Hey guys,its so good to see you all again in another blog.So this is my last day(Day-7) in “My 7day journey to Data science” blog series.Since we started our series till now we have learned topics like — What is Pandas,How can we use Pandas for data science and How to work with various files and datatypes in python for data science.
In this last blog we are going to see about Data cleaning in python.
INDEX:
— Finding the missing values
— Deleting the values
— Fixing the values
— Finding and deleting duplicated values
Finding the missing values:
So data cleaning is the process of Deleting or correcting the missing values,in-correct values,mis-placed values,etc.For correcting the missing values we have to find the missing values.It can be done using a pre-built method in pandas called “isna”.
pandas.isna(a)
Lets take that argument “a” is a variable name of a dataframe,then this above code will give a dataframe as an output but instead of the values inside the dataframe it gives “True” or “False”.If a cell has “true” then it means that the particular cell is empty.If it returns “False” then it means that the particular cell have some values in it.

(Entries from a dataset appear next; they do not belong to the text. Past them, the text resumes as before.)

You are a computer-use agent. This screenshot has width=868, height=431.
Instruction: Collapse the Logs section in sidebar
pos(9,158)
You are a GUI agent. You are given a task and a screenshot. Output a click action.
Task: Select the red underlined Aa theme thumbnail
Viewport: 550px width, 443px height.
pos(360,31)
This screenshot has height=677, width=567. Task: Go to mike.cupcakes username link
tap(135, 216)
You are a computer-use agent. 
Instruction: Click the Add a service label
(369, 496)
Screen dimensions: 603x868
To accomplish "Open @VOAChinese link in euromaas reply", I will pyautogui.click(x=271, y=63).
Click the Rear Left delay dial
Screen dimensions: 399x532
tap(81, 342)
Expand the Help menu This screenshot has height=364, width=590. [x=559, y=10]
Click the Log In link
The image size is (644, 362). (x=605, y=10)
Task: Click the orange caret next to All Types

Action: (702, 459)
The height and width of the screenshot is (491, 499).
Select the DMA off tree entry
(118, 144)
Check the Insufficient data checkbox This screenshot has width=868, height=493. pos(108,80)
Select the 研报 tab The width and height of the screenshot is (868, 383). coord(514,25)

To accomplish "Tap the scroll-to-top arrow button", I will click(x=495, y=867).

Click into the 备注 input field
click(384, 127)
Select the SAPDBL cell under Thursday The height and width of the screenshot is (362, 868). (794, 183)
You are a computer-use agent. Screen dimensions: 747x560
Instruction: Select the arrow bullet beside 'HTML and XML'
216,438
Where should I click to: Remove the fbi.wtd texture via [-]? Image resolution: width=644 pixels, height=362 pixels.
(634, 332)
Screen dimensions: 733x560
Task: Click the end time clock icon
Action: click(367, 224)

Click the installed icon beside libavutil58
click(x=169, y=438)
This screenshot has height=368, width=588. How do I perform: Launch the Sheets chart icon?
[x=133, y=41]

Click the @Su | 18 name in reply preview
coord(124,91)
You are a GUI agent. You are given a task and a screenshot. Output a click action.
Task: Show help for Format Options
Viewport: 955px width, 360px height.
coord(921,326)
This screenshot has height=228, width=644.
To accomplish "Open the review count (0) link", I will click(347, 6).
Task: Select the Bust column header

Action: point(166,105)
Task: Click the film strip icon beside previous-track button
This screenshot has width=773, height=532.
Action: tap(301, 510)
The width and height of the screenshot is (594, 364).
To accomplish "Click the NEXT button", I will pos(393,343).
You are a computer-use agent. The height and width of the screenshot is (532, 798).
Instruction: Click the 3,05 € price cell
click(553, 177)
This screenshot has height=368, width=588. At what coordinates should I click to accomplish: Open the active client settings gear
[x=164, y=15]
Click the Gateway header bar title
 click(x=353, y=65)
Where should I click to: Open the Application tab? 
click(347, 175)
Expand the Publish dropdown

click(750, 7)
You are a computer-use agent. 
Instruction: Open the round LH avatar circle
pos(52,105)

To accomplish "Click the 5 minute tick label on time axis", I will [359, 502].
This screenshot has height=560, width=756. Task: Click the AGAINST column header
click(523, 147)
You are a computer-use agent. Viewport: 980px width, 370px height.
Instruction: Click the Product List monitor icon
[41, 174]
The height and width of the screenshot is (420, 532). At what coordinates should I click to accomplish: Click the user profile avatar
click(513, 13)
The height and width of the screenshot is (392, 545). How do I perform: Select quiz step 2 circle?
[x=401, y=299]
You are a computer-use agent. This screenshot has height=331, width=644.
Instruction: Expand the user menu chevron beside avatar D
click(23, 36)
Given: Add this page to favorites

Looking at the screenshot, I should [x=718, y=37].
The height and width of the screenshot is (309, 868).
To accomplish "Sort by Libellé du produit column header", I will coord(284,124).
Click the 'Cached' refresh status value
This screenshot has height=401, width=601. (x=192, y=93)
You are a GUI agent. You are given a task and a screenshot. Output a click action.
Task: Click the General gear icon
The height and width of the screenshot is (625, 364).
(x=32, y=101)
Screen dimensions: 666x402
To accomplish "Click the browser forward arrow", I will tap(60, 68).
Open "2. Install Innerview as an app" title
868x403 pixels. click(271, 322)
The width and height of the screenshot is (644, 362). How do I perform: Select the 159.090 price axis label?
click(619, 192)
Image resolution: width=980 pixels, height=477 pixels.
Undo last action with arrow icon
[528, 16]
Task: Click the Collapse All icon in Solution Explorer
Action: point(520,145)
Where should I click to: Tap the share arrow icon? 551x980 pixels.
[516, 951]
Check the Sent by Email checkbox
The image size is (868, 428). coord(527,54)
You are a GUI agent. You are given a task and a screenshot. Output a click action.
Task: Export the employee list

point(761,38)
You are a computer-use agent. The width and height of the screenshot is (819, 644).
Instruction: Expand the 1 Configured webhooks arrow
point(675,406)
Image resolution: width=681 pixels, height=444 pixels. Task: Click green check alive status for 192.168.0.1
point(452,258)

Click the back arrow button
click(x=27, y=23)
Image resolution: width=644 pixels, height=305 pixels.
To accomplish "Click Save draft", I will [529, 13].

We can also use it in various ways like
pandas.isnull(a)
a.isnull()
a.isna()
All these values gives the same result.Instead of checking whether there is any missing values is present in the data,we can also check whether there is any values present in it using “notna” method like
pandas.notna(a)
This will also give the dataframe as the result.But it will give “True” if there is any values present and “False” if there in no values in the cell.This is a kind of vice-versa for the previous method.
As same as “isna” method this can also be defined in various ways such as,
pandas.notnull(a)
a.notnull()
a.notna()
Incase if we need to see the number of null values present in the data we can do it with the helpof sum()
pandas.isnull(a).sum()
Deleting the values:
After finding the missing values if we need to delete them we can use “dropna” method like,
a.dropna()
This code will delete all the rows with null values.As we know most of the operations in Numpy and Pandas are immutable this code will not delete all the rows in the core data.Instead of that it will just creates a copy of that dataframe and deletes the values in that copy.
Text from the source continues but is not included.